Norway’s glaciers may melt away

melting iceberg glaciersAn image of a melting glacier. Photo: REUTERS/Ints Kalnins/Files

Norway’s glaciers may melt away completely by 2100

Glaciers shrink across the globe due to climate change. Norwegian giant glaciers such as Jostedalsbreen and Folgefonna might be all but disappeared within 80 years.



2018 was a very bad year for the Norwegian glaciers. There was no mass surplus on any of those we measure, senior engineer of the Norwegian Water Resources and Energy Directorate (NVE), Hallgeir Elvehøy, states.
The glaciers retreated 33 metres on average in the course of last year alone, when a lot of heat records were measured.

This means that 2018 was one of the years with the greatest decline since the measurements began.

“If it hadn’t been a little cooler in August, it would probably end up with a record even in that regard,” Elvehøy tells NTB.

Retreats

The melting last year joins in a trend that began in Norway around the turn of the millennium. Since then, Norwegian glaciers have steadily retreated.

Several large glaciers have retreaded about half a kilometre during this period. One of these is Nigardsbreen – a tongue of Jostedalsbreen. The Jostedal Glacier is the largest on the European mainland.

Nigardsbreen has retreated 456 metres in 20 years, Elvehøy informs.

The development in Norway is, in turn, part of a global trend. Glaciers melt and retreat worldwide, from the Arctic to the Alps, in the Andes and the Himalayas to the western parts of Antarctica.

Global warming

The worldwide withdrawal of glaciers has been going on ever since the 19th century. In the first period, the main reason may have been natural changes in the Earth’s climate.

The main cause is currently climate change by humans, researchers assert. 69 per cent of the loss of ice from the world’s mountain glaciers between 1991 and 2010 is due to global warming caused by human activity, according to a study published in the prestigious Science Journal.

“If emissions of greenhouse gases continue at the current rate, it is still a question of increasing temperature and increasingly smaller glaciers,” they believe.

470 square kilometres

Jostedalsbreen in Sogn & Fjordane covers an area of more than 470 square kilometres, and the ice is over 600 metres tall in places. Even this colossus can be just about disappeared 80 years into the future.

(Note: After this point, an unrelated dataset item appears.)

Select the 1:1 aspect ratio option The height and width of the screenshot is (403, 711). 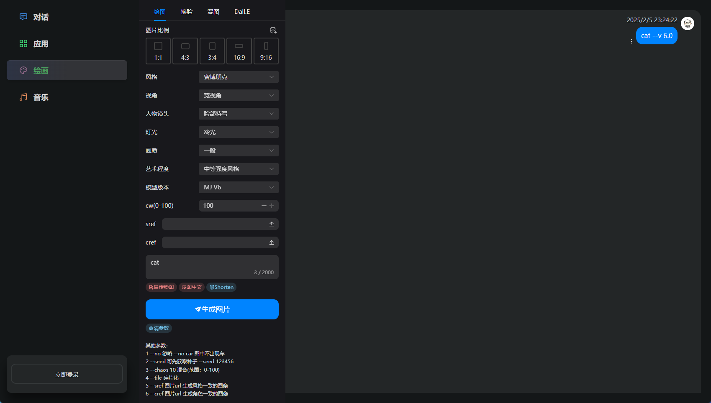[158, 51]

That is the conclusion of researchers – who have tried to predict the development of the glacier – if climate emissions continue to increase.

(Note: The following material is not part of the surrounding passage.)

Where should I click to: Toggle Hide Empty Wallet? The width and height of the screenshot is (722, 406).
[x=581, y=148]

“The models suggest that there will be very little ice left in southern Norway in the year 2100,” Elvehøy predicts.

If so, there will only be leftovers remaining of Folgefonna in Hardanger and hundreds of smaller Norwegian glaciers. Elvehøy believes that Svartisen in Nordland will suffer the same fate.

May lose its drinking water

On Svalbard, glaciers are even larger than on the Norwegian mainland. The development here is the same, and satellite measurements show that the glaciers shrink across the entire archipelago.

Two smaller glaciers at Ny-Ålesund have been measured since the ’60s.

“They have had two years where they grew a little bit. Otherwise, they have declined in size,” Researcher at the Norwegian Polar Institute, Jack Kohler, tells NTB.

In Asia and South America, hundreds of millions of people are at risk of suffering poorer access to drinking water as the glaciers of the Himalayas and Andean mountains become smaller.

Two-thirds of the Himalayan glaciers can, for instance, disappear before the year 2100, according to a recent report.

At the same time, people in coastal areas all over the world are affected when meltwater from the glaciers causes the oceans to rise. The sea level rise depends, among other factors, on the development of Greenland, where enormous ice masses seem to melt ever faster.